Single by Kym Sims

from the album Too Blind to See It
- Released: March 16, 1992
- Genre: House
- Length: 3:59
- Label: Atco; EastWest;
- Songwriters: Steve "Silk" Hurley; Tonia Hurley; Kym Sims; Marc Williams;
- Producer: Steve "Silk" Hurley

Kym Sims singles chronology
| "Too Blind to See It" (1991) | "Take My Advice" (1992) | "A Little Bit More" (1992) |

Music video
- "Take My Advice" on YouTube

= Take My Advice =

Not to be confused woth the 1927 play by J. C. Nugent and Elliott Nugent

1992 single by Kym Sims

"Take My Advice" is a song by American singer and songwriter Kym Sims, co-written and produced by Steve "Silk" Hurley. It is the follow-up to her successful 1991 debut, "Too Blind to See It", and was released in March 1992 by Atco and East West Records as the second single from her album by the same name (1992). It became a club hit, peaking at number 13 on the UK Singles Chart and number five on the US Billboard Hot Dance Club Songs chart. On the Eurochart Hot 100, it reached number 42. In 2015, Sims released new remixes, as "Take My Advice" (The 2015 Remixes) part 1 and 2.

==Critical reception==
Larry Flick from Billboard magazine described the song as a "engaging, pop-flavored houser", noting that a "star-quality vocal performance is inflected with a proper helping of sass and charm". He also added that the influence of producer Steve "Silk" Hurley is prominent, "which should help keep dancefloors filled." Dave Sholin from the Gavin Report felt it "has all those same unique qualities that make Kym's music and sound so special." A reviewer from Music Week commented that "songwise, it tries a little too hard to be poppy, while the production is lacklustre by Hurley's admittedly very high standards. However, it still stands a good chance of crossing over." Newcastle Evening Chronicle named it one of the best songs of the album.

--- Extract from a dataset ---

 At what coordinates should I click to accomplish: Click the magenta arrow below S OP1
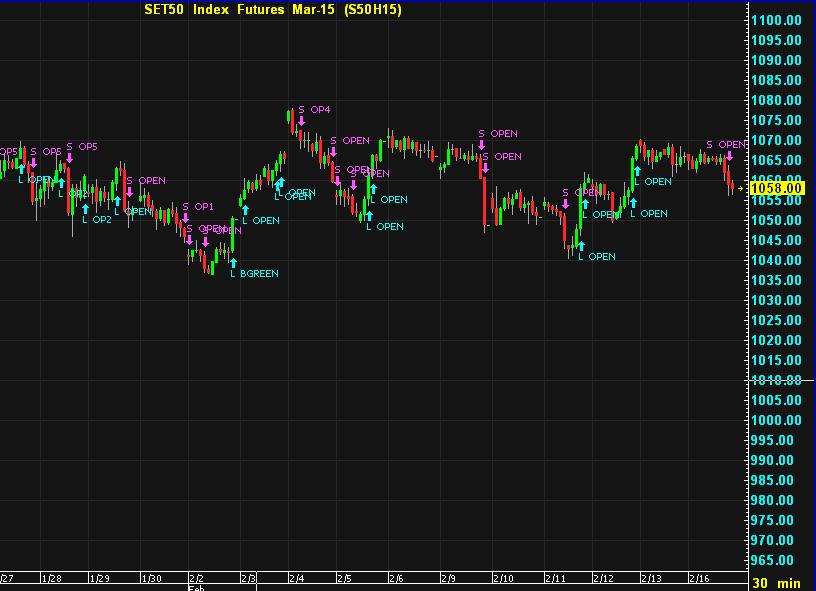(x=185, y=217)
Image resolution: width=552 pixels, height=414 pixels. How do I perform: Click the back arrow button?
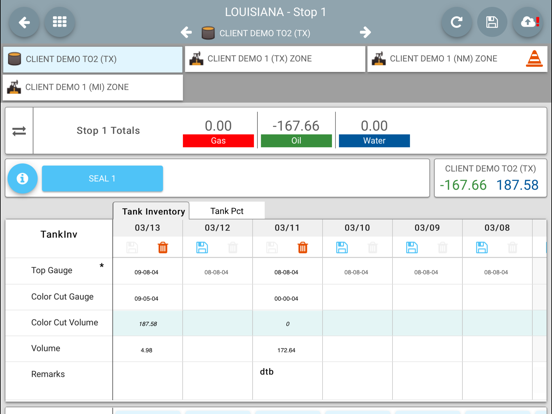point(24,23)
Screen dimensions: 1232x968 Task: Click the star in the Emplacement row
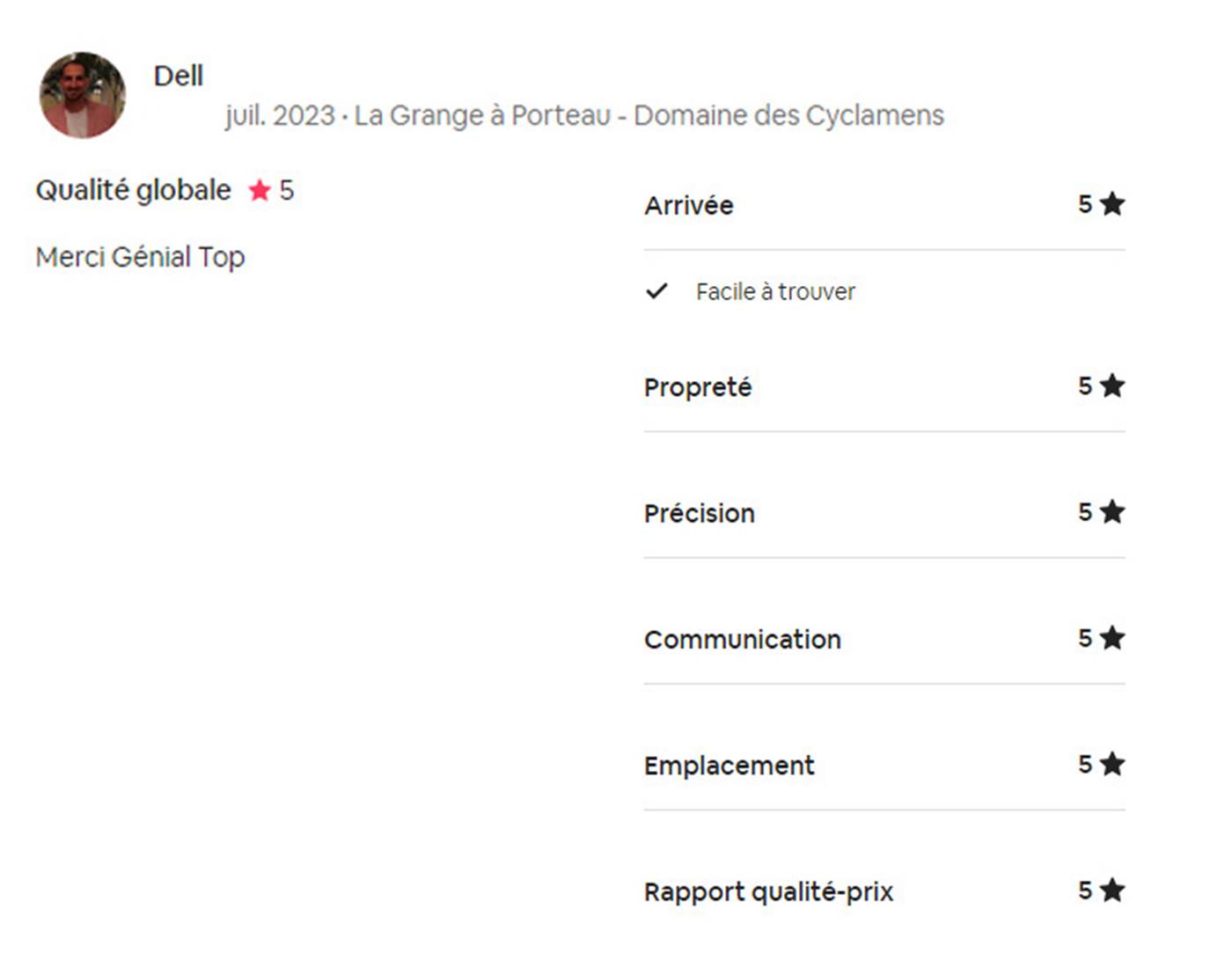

In a retrospective review, Pop Rescue deemed it the "ideal follow up" to "Too Blind to See It". James Hamilton from the Record Mirror Dance Update named it a "catchy, lightweight follow-up". Sylvia Patterson from Smash Hits gave the song three out of five, remarking that "this one's got fantastically weedy rap bits in it", adding that "this will be another gigantic merry house winner."

==Track listings==
- 7-inch, Europe
1. "Take My Advice" (original 7-inch) — 3:59
2. "Take My Advice" (urban 7-inch) — 3:59

- 12-inch, US
3. "Take My Advice" (Hurley's extended mix) — 5:31
4. "Take My Advice" (Silky 70's mix) — 7:04
5. "Take My Advice" (E-Smoove's Late Nite mix) — 6:17
6. "Take My Advice" (Maurice's Underground mix) — 6:03

- CD single, UK and Europe
7. "Take My Advice" (original 7-inch) — 3:59
8. "Take My Advice" (urban 7-inch) — 3:59
9. "Take My Advice" (Silky 70's mix) — 7:02
10. "Take My Advice" (E-Smoove's Late Nite mix) — 6:15

==Charts==

===Weekly charts===

| Chart (1992) | Peak position |
|---|---|
| Australia (ARIA) | 123 |
| Europe (Eurochart Hot 100) | 42 |
| Europe (European Dance Radio) | 9 |
| Ireland (IRMA) | 18 |
| Israel (Israeli Singles Chart) | 26 |
| UK Singles (OCC) | 13 |
| UK Airplay (Music Week) | 7 |
| UK Dance (Music Week) | 2 |
| UK Club Chart (Music Week) | 5 |
| US Billboard Hot 100 | 86 |
| US Hot Dance Club Play (Billboard) | 5 |

===Year-end charts===

| Chart (1992) | Position |
|---|---|
| UK Club Chart (Music Week) | 71 |

==Sampling==
German DJ/artist Marusha used samples from "Take My Advice" in her track "Go Ahead".